→ **Text section**:
-=-=-=-=-
SageMaker requires that the training data for an ML model be present either in Amazon Simple Storage Service (Amazon S3), Amazon Elastic File System (Amazon EFS) or Amazon FSx for Lustre (for more information, refer to Access Training Data). In order to train a model using data stored outside of the three supported storage services, the data first needs to be ingested into one of these services (typically Amazon S3). This requires building a data pipeline (using tools such as Amazon SageMaker Data Wrangler) to move data into Amazon S3. However, this approach may create a data management challenge in terms of managing the lifecycle of this data storage medium, crafting access controls, data auditing, and so on, all for the purpose of staging training data for the duration of the training job. In such situations, it may be desirable to have the data accessible to SageMaker in the ephemeral storage media attached to the ephemeral training instances without the intermediate storage of data in Amazon S3.

This post shows a way to do this using Snowflake as the data source and by downloading the data directly from Snowflake into a SageMaker Training job instance.
-=-=-=-=-
→ **Dataset**:
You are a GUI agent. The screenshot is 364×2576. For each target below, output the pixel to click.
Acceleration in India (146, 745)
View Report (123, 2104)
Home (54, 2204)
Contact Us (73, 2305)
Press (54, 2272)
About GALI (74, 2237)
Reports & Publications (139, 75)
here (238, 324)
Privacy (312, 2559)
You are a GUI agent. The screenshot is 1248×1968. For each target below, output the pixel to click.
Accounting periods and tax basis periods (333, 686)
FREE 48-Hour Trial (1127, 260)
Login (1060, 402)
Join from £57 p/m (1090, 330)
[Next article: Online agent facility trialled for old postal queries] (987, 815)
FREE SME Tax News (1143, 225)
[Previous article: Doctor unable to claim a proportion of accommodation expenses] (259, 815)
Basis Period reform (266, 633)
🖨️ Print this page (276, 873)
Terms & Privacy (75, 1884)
-=-=-=-=-
→ **Problem**:
In the SageMaker text, which three storage services can hold the training data for an ML model? The data has no connection to the SageMaker text.

→ **The response**:
Amazon Simple Storage Service (Amazon S3), Amazon Elastic File System (Amazon EFS), and Amazon FSx for Lustre.